Kolkmann: Aber wahrscheinlich noch höher werden muss?

Rische: Nach unseren jetzigen Schätzungen - und wenn wir die Koalitionsvereinbarungen richtig interpretieren hinsichtlich der Deckelung des Bundeszuschusses - kann es auch über 19,9 hinausgehen.

Kolkmann: Und wenn das Wirtschaftswachstum nicht so kommt, wie Sie eben optimistisch gesagt haben, müsste es dann möglicherweise auch daran gehen, die Renten aktuell zu kürzen?

Rische: Wir haben im Moment für die nächsten Zeiträume in unseren längerfristigen und mittelfristigen Vorausberechnungen kein Szenario, wo eine Kürzung der Renten in Frage kommt. Die Kürzung der Renten hängt ja nicht in erster Linie davon ab, wie ist der Bundeshaushalt gestaltet und wie ist der Bundeszuschuss gestaltet, sondern sie hängt davon ab, wie entwickeln sich Löhne. Wenn sich Löhne, die Reallöhne in das Minus entwickeln, dann kann es auch zu Rentenkürzungen kommen, wenn sich die Löhne aber auch nur moderat fortschreiben, dann wird es zu keinen Rentenkürzungen kommen.

Kolkmann: Aktuell haben wir aber Kürzungen der Löhne auch durch die Minijobs, aber nicht nur dadurch. Generell gehen die Einnahmen da zurück. Wie bewegen Sie sich da im Spannungsfeld, dass Sie einerseits die grundgesetzliche Garantie auch dieser Rentenanwartschaften schützen müssen, andrerseits dann doch nicht mehr um die zusätzlichen Einnahmen herum kommen?

Rische: Wir können dieses Spannungsfeld immer nur auflösen mit den Grundmaßnahmen der Sozialpolitik, die immer wieder gefordert sind, nämlich gleichgewichtige Verteilung der Lasten, gleichgewichtige Verteilung der Lasten auf die Beitragszahler, auf den Bundeszuschuss, sprich auf die Steuerzahler und natürlich auch auf die Leistungsempfänger, wobei man davon ausgehen muss und man es ja in den vergangenen Jahren gesehen hat, dass durch die verschiedenen Reformmaßnahmen im Bereich der gesetzlichen Rentenversicherung langfristig den Rentnern ja schon einiges zugemutet wird, so dass ich davon ausgehe, dass hier das Ende der Fahnenstange erreicht ist. Insofern können wir uns da nur noch unterhalten über Beitragserhöhungen oder Stabilisierung beziehungsweise eventuell mehr Bundesmittel.

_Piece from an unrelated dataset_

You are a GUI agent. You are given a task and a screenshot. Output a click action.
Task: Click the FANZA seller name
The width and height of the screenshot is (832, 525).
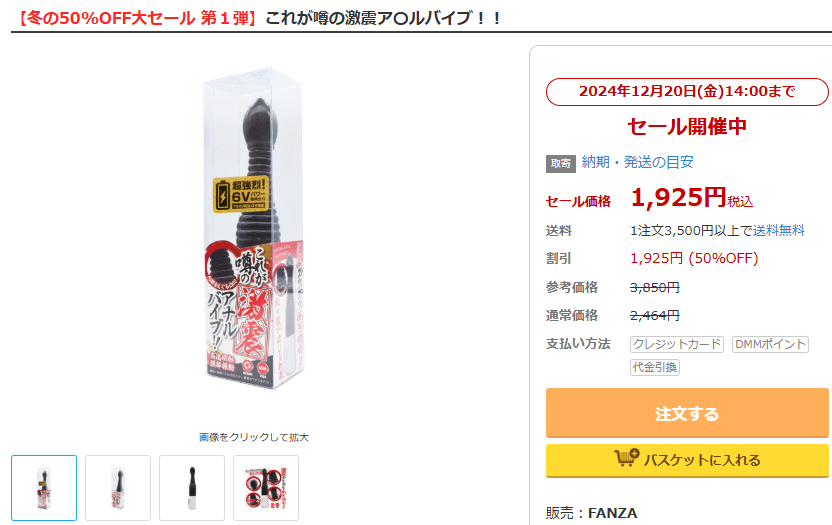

Kolkmann: Oder über neue Beitragszahler, zum Beispiel die Selbständigen. Würden Sie dafür plädieren, dass die mittelfristig in das System hineinzunehmen sind, weil auch immer mehr Menschen nicht nur angestellt sind, sondern mal angestellt, mal selbständig und mal wieder angestellt?

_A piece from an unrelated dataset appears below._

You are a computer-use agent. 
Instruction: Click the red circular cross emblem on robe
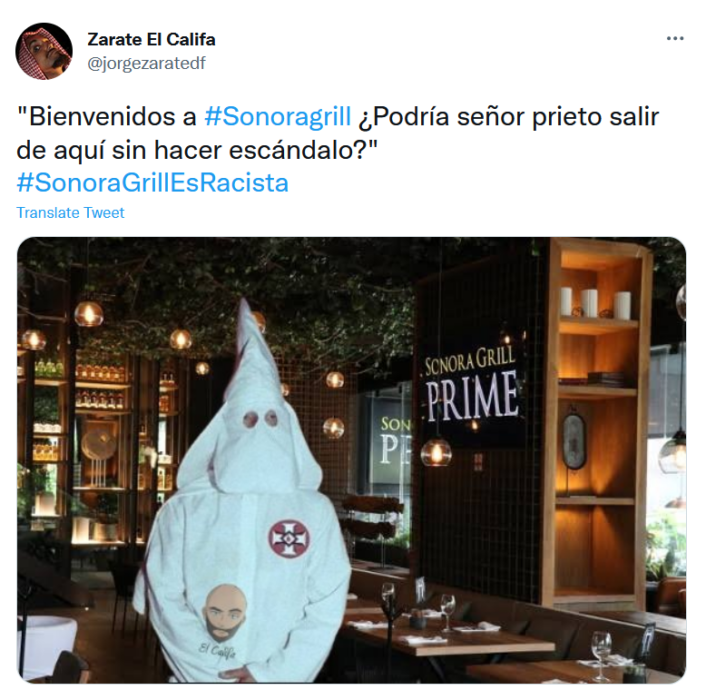click(x=289, y=538)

Rische: Ich will das mit einem klaren "Ja" beantworten. Man muss aber den Hintergrund sehen. Der Hintergrund ist letzten Endes der, die Sozialversicherungssysteme müssen sich einstellen auf veränderte Arbeitsbiografien, auf veränderte Erwerbsbiografien, und wie Sie gerade sagten, haben wir in der Zukunft nicht mehr den abhängig Beschäftigten, der als Lehrling in seinem Betrieb anfängt und dann in seinem Betrieb auch in Rente geht, sondern wir haben viel vielfältigere Erwerbsbiografien, wir haben den Wechsel zwischen abhängiger Beschäftigung und Selbständigkeit, wir haben den Wechsel zwischen Teilzeit und Vollzeit, und und und, also vielfältige Maßnahmen, und darauf muss sich die Sozialversicherung insgesamt und natürlich auch die Rentenversicherung einstellen, und das Einbeziehen der Selbständigen in die Pflichtversicherung der gesetzlichen Rentenversicherung ist ein Schritt in diese Richtung, übrigens ein Schritt, der in Europa fast in allen Ländern schon gegangen ist.

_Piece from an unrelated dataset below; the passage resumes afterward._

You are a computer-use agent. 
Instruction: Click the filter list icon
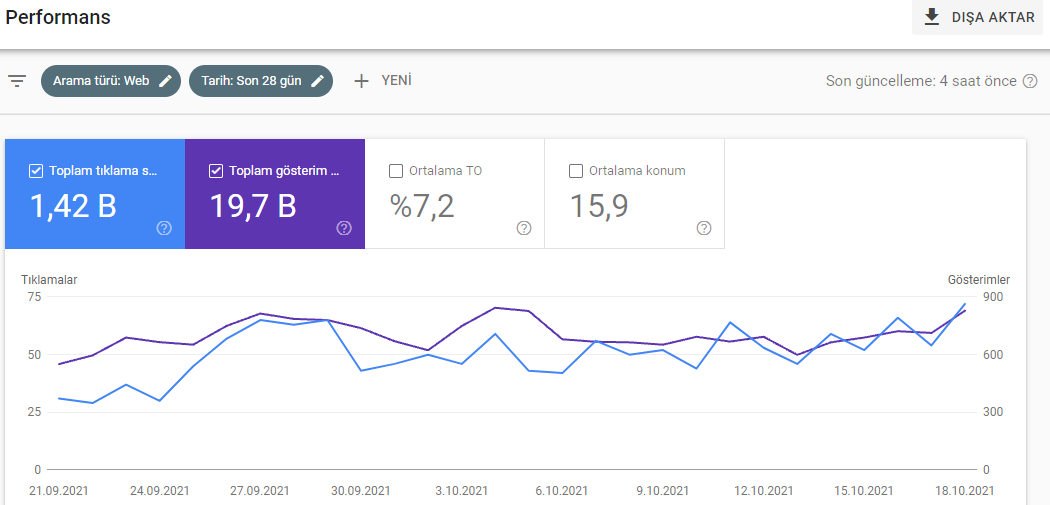point(17,82)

Kolkmann: Wäre das ein wichtigerer Schritt als die Lebensarbeitszeit auf 67 zu erhöhen?

Rische: Ich denke, die Frage der Lebensarbeitszeitverlängerung ist ein sehr umstrittenes Thema und insbesondere in Zeiten hoher Arbeitslosigkeit ein noch umstritteneres Thema. Insofern sollten wir eigentlich abwarten, was denn bei den Rahmenbedingungen, die ja in den Koalitionsvereinbarungen auch vereinbart sind, nämlich mehr Investition für Beschäftigung Älterer, hier die Rahmenbedingungen zu erleichtern, und natürlich auch in vier Jahren noch mal zu gucken, wie sieht es auf dem Arbeitsmarkt aus, und erst dann kann man letzten Endes konkret sagen, ob diese angedachte 67er Grenze die richtige ist und ob der Zeitpunkt der richtige ist.

Kolkmann: Herr Rische, Sie sind 58, was kommt bei Ihnen, wenn Sie in Rente gehen? Gehen Sie mit 65?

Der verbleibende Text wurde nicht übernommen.